• Wound Repair Regen · Jul 2009

    Assessment of microcirculatory influence on cellular morphology in human burn wound healing using reflectance-mode-confocal microscopy.

    • Ahmet Ali Altintas, Mehmet Ali Altintas, Kyros Ipaktchi, Merlin Guggenheim, Panagiotis Theodorou, Pauangiotis Theodorou, Peymaneh Amini, and Gerald Spilker.
    • Department of Hand, Plastic and Reconstructive Surgery, Burn Center Cologne, University of Witten Campus Cologne Merheim, 51109 Cologne, Germany. draltintas@gmail.com
    • Wound Repair Regen. 2009 Jul 1;17(4):498-504.

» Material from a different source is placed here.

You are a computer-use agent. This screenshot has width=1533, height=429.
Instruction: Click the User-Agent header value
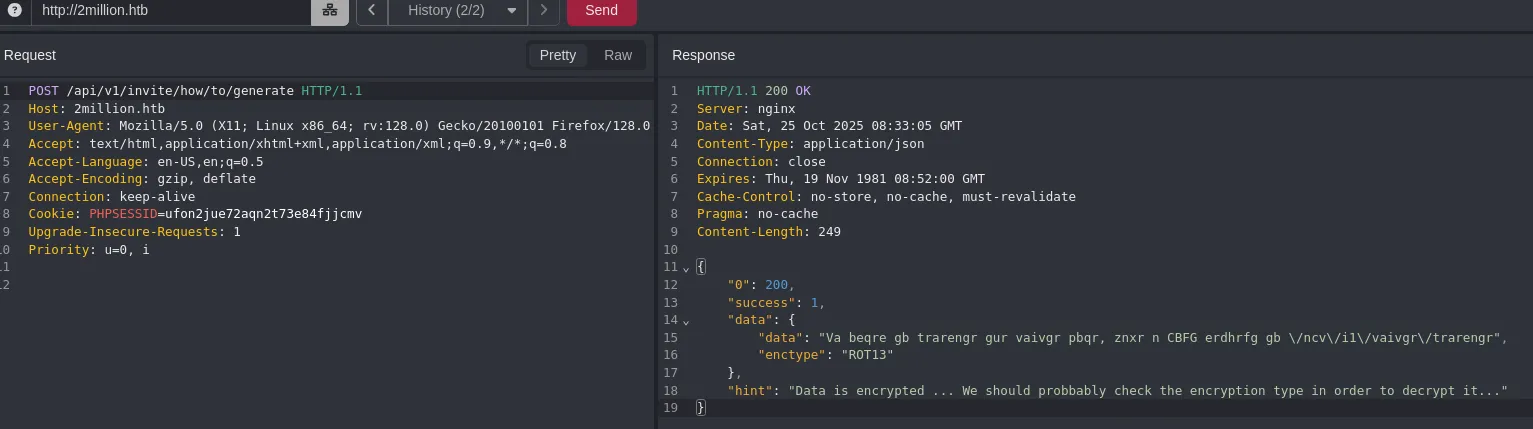click(x=380, y=126)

    AbstractPrevious studies have assessed the effects of changes in microcirculation on wound healing; however, the influence of microcirculation on tissue histomorphology remains widely unknown. Reflectance-mode-confocal microscopy (RMCM) enables in vivo tissue observation on a cellular level. We present RMCM data evaluating the local microcirculation and assess the influence on histomorphology during burn healing. RMCM was performed in 12 patients (aged; 36.2+/-14.2 years, maximum-burn-extent: 4% total body surface area) at times 12, 36, and 72 hours after a superficial burn. The following parameters were assessed: quantitative blood-cell-flow (cbf), epidermal thickness (Emin), basal-layer thickness (tbl), and granular cell-size (Agran). Cbf was found to be 54+/-3.6 cells/minutes (control), increased to 91+/-3.6 cells/minutes (p<0.05) 12 hours postburn; decreased to 71+/-6.1 cells/minutes (p<0.05) (36 hours), and to 63+/-2.3 cells/minutes (p>0.05) 72 hours postburn. Emin was 43.74+/-3.87 mum (control), increased to 51.67+/-4.04 mum (p<0.05) 12 hours, decreased to 48.67+/-3.51 mum (p<0.05) 36 hours, and to 45.33+/-3.21 mum (p>0.05) at 72 hours postburn. Tbl was 14.17+/-0.6 mum (control), increased to 16.93+/-1.15 mum (p<0.05) 12 hours, decreased to 15.93+/-1.20 mum (p<0.05) 32 hours, and to 15.00+/-0.85 mum (p>0.05) 72 hours postburn. Agran was 718+/-56.20 mum(2) (control), increased to 901+/-66.02 mum(2) (p<0.05) 12 hours, decreased to 826+/-56.86 mum(2) 36 hours, and 766+/-65.06 mum(2) at 72 hours postburn. RMCM enables in vivo observation of wound microcirculation and allows direct assessment of vascular effects on cutaneous histomorphology during the healing course of superficial burns.